Al menos 52 personas han muerto este lunes en un motín que ya ha sido neutralizado en una cárcel de Altamira (en el Estado de Pará, al norte de Brasil). La superintendencia del sistema penitenciario estatal ha informado de que el origen de los disturbios fue una pelea entre facciones que comenzó a las siete de la mañana (hora local) cuando presos de una organización criminal, encarcelados en un ala de la prisión, entraron en otro ala donde están encerrados reclusos de otro grupo, según informa el diario Estadão.

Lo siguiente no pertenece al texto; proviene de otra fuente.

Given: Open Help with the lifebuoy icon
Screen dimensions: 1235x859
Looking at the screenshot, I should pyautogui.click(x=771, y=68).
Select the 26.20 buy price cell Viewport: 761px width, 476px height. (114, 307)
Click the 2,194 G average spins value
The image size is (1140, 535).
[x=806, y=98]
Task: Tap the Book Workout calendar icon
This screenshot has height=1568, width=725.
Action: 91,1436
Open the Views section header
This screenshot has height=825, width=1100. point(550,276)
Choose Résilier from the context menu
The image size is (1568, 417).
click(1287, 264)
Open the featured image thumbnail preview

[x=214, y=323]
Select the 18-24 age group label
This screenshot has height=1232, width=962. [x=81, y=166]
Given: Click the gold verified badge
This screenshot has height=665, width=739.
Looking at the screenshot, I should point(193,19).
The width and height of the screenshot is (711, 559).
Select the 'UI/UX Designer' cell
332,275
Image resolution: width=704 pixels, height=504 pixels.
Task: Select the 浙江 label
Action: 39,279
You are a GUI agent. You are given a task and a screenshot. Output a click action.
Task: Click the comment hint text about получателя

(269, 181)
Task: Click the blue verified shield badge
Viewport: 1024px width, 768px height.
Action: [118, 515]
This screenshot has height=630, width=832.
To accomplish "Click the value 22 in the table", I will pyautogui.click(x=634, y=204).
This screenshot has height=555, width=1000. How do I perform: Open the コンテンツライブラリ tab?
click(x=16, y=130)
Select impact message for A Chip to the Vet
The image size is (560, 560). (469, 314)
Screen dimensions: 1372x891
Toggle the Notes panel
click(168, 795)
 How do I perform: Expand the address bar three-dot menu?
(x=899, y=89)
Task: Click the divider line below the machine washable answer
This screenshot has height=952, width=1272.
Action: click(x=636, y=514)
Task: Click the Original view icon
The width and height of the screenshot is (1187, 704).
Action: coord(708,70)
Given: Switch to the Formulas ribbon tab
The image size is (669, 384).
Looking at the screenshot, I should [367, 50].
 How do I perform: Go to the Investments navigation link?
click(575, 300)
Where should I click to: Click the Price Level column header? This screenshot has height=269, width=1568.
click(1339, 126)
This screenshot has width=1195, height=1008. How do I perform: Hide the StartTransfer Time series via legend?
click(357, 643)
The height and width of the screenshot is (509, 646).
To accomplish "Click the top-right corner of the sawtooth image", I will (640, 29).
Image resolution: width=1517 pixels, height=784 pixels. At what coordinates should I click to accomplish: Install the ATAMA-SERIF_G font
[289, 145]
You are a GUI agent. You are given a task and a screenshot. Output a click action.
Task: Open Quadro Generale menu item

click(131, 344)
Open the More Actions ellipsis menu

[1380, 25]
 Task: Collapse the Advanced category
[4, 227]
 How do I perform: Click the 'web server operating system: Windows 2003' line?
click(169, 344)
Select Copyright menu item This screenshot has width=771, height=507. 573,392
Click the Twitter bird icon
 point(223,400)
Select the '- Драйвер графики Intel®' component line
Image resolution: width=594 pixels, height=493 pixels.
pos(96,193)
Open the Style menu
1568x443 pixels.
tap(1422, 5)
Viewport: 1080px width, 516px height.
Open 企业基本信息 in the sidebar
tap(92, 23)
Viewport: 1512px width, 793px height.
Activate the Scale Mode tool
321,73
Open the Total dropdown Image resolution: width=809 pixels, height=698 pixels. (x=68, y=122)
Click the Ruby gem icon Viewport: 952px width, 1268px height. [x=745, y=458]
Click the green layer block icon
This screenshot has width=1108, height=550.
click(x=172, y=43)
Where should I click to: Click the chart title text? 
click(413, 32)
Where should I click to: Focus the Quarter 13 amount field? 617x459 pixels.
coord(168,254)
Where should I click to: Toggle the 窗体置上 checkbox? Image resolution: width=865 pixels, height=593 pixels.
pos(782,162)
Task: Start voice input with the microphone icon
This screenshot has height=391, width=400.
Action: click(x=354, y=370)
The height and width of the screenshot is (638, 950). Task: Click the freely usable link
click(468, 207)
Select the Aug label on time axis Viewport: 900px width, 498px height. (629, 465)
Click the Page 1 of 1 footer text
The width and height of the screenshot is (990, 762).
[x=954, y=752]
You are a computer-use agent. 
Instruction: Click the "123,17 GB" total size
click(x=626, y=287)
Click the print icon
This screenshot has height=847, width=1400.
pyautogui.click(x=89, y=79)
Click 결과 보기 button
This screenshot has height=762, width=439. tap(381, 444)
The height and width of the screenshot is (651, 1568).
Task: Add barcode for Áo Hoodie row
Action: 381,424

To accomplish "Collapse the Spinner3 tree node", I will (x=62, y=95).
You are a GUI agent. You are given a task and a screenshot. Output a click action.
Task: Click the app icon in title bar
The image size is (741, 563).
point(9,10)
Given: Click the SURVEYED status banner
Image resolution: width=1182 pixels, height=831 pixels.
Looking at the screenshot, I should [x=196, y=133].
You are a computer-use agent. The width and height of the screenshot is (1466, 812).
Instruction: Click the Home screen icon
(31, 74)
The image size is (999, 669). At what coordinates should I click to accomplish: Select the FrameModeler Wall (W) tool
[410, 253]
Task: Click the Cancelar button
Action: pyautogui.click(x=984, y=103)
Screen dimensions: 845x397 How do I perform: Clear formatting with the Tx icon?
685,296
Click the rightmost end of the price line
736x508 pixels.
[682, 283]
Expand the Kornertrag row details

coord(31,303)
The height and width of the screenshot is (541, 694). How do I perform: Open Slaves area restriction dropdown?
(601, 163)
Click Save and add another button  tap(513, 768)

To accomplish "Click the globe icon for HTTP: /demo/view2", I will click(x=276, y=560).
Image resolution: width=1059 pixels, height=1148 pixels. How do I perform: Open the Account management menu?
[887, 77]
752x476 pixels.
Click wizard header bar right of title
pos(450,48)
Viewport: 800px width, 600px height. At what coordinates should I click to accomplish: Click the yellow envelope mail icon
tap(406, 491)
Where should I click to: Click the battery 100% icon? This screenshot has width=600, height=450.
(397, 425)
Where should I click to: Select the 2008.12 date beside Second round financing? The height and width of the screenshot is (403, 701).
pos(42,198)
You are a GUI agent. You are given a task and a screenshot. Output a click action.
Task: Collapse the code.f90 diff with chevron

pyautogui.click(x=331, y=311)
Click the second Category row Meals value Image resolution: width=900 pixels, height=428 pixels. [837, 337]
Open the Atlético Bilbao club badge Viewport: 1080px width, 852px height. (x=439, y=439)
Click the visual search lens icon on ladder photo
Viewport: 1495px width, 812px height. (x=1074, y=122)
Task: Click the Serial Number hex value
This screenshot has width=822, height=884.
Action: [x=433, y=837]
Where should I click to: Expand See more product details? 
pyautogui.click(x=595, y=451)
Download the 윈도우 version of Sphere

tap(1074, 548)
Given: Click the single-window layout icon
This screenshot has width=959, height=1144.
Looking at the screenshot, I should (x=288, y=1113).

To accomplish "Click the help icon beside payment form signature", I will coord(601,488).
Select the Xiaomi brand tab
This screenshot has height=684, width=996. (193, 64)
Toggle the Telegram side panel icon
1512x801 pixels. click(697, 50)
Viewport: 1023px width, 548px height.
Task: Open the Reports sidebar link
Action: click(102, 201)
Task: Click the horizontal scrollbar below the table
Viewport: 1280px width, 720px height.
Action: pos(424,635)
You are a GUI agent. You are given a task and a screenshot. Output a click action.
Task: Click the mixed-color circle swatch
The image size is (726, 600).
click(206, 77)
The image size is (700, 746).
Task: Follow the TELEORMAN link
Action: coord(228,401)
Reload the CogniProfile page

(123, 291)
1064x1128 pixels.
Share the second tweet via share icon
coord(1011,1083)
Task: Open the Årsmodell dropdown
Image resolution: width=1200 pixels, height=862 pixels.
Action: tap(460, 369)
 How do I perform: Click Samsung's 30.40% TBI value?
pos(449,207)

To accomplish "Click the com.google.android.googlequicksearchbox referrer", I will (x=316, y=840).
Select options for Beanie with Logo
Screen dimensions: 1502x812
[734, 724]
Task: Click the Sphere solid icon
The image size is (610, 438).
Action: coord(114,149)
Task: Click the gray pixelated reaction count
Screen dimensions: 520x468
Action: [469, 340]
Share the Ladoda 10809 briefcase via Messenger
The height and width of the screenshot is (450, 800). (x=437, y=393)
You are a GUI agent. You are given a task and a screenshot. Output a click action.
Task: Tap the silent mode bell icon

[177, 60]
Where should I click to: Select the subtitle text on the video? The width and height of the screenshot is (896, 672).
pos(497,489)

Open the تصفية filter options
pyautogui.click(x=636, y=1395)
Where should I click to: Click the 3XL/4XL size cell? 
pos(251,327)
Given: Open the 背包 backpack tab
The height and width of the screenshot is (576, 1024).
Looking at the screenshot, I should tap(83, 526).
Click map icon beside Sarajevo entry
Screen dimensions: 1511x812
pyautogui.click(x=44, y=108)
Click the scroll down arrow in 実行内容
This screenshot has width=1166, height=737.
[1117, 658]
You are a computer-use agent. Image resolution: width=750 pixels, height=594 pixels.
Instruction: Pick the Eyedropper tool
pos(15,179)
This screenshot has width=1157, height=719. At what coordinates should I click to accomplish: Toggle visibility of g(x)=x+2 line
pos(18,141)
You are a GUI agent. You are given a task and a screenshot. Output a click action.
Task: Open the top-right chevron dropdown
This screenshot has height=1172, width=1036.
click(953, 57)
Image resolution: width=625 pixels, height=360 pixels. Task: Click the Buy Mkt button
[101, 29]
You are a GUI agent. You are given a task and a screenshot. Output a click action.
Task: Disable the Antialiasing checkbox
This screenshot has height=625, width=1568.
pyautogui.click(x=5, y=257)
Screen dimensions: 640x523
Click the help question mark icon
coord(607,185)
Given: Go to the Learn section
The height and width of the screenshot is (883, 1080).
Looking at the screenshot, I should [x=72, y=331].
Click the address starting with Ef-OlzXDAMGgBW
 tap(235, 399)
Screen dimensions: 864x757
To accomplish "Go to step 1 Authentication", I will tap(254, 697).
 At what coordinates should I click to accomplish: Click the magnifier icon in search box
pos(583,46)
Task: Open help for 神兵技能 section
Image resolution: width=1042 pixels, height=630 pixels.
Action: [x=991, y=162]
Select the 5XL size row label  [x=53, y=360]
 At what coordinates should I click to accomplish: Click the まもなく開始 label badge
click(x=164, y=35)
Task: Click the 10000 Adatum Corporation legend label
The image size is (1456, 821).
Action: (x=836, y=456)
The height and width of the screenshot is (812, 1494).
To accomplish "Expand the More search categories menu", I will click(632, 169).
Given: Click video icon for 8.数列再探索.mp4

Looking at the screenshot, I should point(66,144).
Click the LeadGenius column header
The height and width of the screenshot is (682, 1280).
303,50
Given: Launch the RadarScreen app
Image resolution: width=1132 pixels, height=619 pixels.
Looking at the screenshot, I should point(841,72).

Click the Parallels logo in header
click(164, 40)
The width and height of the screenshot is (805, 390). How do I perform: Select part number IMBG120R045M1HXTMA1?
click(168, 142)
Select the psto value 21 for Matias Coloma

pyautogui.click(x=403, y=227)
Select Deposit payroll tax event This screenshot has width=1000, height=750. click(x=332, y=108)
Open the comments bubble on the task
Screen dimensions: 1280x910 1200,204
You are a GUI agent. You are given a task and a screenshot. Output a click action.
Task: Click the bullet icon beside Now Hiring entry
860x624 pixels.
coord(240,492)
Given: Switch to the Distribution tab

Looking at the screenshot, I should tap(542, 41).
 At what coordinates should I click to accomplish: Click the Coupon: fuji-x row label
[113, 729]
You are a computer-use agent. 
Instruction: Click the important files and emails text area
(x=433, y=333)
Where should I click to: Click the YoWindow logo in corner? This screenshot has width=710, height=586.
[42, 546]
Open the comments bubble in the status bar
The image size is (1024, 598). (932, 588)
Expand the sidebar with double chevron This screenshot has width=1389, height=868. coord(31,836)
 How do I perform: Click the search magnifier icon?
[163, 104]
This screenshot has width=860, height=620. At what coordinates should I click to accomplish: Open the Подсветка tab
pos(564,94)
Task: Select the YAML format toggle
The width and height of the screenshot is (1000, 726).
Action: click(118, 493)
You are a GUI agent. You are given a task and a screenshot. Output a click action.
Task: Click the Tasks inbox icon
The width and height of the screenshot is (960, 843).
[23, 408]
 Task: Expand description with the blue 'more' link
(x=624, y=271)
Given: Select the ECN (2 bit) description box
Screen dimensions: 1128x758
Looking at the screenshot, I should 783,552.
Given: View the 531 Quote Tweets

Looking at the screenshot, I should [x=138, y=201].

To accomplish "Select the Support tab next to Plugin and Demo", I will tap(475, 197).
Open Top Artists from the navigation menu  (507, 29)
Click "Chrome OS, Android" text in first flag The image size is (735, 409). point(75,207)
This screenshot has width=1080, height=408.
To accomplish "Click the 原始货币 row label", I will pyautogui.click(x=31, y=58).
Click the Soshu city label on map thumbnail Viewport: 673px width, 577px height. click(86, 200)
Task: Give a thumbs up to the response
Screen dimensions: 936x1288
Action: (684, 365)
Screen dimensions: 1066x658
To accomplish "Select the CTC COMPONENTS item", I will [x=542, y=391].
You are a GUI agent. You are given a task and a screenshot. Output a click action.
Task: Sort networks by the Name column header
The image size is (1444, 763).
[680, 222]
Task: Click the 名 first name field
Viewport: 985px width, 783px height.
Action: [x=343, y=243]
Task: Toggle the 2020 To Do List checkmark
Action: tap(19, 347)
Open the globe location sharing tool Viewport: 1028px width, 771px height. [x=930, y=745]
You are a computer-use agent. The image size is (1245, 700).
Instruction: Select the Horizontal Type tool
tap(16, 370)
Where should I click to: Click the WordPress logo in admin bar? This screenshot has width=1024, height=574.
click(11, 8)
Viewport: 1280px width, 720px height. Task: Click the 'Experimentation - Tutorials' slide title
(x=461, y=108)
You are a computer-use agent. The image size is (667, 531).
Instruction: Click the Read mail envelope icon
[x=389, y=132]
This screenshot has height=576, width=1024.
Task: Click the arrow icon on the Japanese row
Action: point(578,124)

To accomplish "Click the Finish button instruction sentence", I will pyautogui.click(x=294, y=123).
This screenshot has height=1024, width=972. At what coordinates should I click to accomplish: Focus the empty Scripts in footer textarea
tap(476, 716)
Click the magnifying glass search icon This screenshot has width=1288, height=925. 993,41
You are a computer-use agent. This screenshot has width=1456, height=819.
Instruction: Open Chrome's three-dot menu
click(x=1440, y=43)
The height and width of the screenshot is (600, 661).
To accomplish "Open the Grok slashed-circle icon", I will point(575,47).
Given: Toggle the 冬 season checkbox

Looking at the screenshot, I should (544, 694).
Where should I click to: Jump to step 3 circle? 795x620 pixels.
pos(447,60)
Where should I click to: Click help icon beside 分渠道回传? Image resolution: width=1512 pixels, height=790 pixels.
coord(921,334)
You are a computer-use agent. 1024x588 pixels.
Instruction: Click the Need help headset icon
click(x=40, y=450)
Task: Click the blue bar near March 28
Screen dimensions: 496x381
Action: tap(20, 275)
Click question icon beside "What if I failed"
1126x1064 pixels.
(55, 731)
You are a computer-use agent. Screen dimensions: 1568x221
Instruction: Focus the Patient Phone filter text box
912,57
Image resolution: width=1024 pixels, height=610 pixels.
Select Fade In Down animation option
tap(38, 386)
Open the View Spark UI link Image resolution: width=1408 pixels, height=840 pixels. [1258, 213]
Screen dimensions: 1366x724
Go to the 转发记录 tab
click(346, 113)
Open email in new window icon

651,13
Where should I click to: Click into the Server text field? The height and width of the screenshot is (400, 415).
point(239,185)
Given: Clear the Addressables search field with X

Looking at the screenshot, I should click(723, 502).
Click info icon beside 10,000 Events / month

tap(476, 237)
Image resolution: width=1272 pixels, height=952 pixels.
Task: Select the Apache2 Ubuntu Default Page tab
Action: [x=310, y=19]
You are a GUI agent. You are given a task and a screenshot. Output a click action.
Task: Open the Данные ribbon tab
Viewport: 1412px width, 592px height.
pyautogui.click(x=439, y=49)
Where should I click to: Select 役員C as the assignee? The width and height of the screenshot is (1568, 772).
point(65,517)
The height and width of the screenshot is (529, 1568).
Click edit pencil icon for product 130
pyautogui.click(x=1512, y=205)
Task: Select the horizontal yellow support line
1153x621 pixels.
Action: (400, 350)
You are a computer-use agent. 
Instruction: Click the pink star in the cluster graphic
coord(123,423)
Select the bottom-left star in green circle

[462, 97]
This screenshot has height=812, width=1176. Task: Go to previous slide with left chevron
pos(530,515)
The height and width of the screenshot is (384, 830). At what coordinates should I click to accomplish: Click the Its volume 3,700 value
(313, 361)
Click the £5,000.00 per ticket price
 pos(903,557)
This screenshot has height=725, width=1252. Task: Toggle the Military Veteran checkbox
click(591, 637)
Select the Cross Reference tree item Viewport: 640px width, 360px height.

La misma fuente ha asegurado que cuando empezaron los incidentes, las instalaciones fueron clausuradas y, ha añadido, los presos les prendieron fuego, de manera que algunos de ellos murieron asfixiados.

Las autoridades han detallado que dos funcionarios de prisiones fueron hechos rehenes, pero ya han sido liberados.

Las cárceles brasileñas son escenario frecuente de disturbios y muertos. Hace solo dos meses, 57 reclusos murieron en otro penal, en Manaos, la capital del Amazonas, donde hace dos años otra revuelta en un presidio acabó con la muerte de 56 personas.

La mayoría de las cárceles de Brasil son de gestión estatal. Están hipermasificadas y las condiciones de vida son a menudo lamentables. Habitualmente los miembros de distintas facciones criminales (como el Comando Vermelho de Río de Janeiro, el PCC de São Paolo, la Familia do Norte, etcétera) están separados en distintas galerías para evitar enfrentamientos.